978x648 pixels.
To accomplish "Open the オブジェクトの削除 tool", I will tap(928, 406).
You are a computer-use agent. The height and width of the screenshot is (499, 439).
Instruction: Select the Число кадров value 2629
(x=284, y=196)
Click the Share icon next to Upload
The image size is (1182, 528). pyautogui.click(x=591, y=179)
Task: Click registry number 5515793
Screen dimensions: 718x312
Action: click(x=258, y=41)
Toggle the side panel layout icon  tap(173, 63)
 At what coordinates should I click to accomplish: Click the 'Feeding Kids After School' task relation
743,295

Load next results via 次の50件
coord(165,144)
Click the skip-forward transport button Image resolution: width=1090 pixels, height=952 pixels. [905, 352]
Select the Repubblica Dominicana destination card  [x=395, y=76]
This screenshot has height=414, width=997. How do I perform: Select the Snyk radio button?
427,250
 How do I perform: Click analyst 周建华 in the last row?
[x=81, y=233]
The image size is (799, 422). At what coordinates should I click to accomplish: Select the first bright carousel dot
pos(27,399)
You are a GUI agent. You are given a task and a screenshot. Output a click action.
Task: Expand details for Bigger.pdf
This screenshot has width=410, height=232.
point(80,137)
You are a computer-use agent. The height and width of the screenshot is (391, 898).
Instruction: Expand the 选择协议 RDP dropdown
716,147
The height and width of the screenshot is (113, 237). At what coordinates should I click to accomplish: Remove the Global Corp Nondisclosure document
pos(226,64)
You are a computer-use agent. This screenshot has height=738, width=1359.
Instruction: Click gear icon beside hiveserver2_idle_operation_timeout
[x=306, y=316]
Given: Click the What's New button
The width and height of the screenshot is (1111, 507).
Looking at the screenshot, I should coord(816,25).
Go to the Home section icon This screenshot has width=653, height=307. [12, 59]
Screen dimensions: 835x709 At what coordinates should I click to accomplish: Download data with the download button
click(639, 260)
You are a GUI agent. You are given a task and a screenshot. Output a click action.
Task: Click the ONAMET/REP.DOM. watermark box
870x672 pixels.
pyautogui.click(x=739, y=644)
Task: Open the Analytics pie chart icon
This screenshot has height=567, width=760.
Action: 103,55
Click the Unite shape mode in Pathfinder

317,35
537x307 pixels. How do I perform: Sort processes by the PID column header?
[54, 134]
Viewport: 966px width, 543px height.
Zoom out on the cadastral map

——————

GOAL. Copy every one of the lines above word for word, without leaving any out or changing anything.

THE OUTPUT.
978x648 pixels.
To accomplish "Open the オブジェクトの削除 tool", I will tap(928, 406).
You are a computer-use agent. The height and width of the screenshot is (499, 439).
Instruction: Select the Число кадров value 2629
(x=284, y=196)
Click the Share icon next to Upload
The image size is (1182, 528). pyautogui.click(x=591, y=179)
Task: Click registry number 5515793
Screen dimensions: 718x312
Action: click(x=258, y=41)
Toggle the side panel layout icon  tap(173, 63)
 At what coordinates should I click to accomplish: Click the 'Feeding Kids After School' task relation
743,295

Load next results via 次の50件
coord(165,144)
Click the skip-forward transport button Image resolution: width=1090 pixels, height=952 pixels. [905, 352]
Select the Repubblica Dominicana destination card  [x=395, y=76]
This screenshot has height=414, width=997. How do I perform: Select the Snyk radio button?
427,250
 How do I perform: Click analyst 周建华 in the last row?
[x=81, y=233]
The image size is (799, 422). At what coordinates should I click to accomplish: Select the first bright carousel dot
pos(27,399)
You are a GUI agent. You are given a task and a screenshot. Output a click action.
Task: Expand details for Bigger.pdf
This screenshot has width=410, height=232.
point(80,137)
You are a computer-use agent. The height and width of the screenshot is (391, 898).
Instruction: Expand the 选择协议 RDP dropdown
716,147
The height and width of the screenshot is (113, 237). At what coordinates should I click to accomplish: Remove the Global Corp Nondisclosure document
pos(226,64)
You are a computer-use agent. This screenshot has height=738, width=1359.
Instruction: Click gear icon beside hiveserver2_idle_operation_timeout
[x=306, y=316]
Given: Click the What's New button
The width and height of the screenshot is (1111, 507).
Looking at the screenshot, I should coord(816,25).
Go to the Home section icon This screenshot has width=653, height=307. [12, 59]
Screen dimensions: 835x709 At what coordinates should I click to accomplish: Download data with the download button
click(639, 260)
You are a GUI agent. You are given a task and a screenshot. Output a click action.
Task: Click the ONAMET/REP.DOM. watermark box
870x672 pixels.
pyautogui.click(x=739, y=644)
Task: Open the Analytics pie chart icon
This screenshot has height=567, width=760.
Action: 103,55
Click the Unite shape mode in Pathfinder

317,35
537x307 pixels. How do I perform: Sort processes by the PID column header?
[54, 134]
Viewport: 966px width, 543px height.
Zoom out on the cadastral map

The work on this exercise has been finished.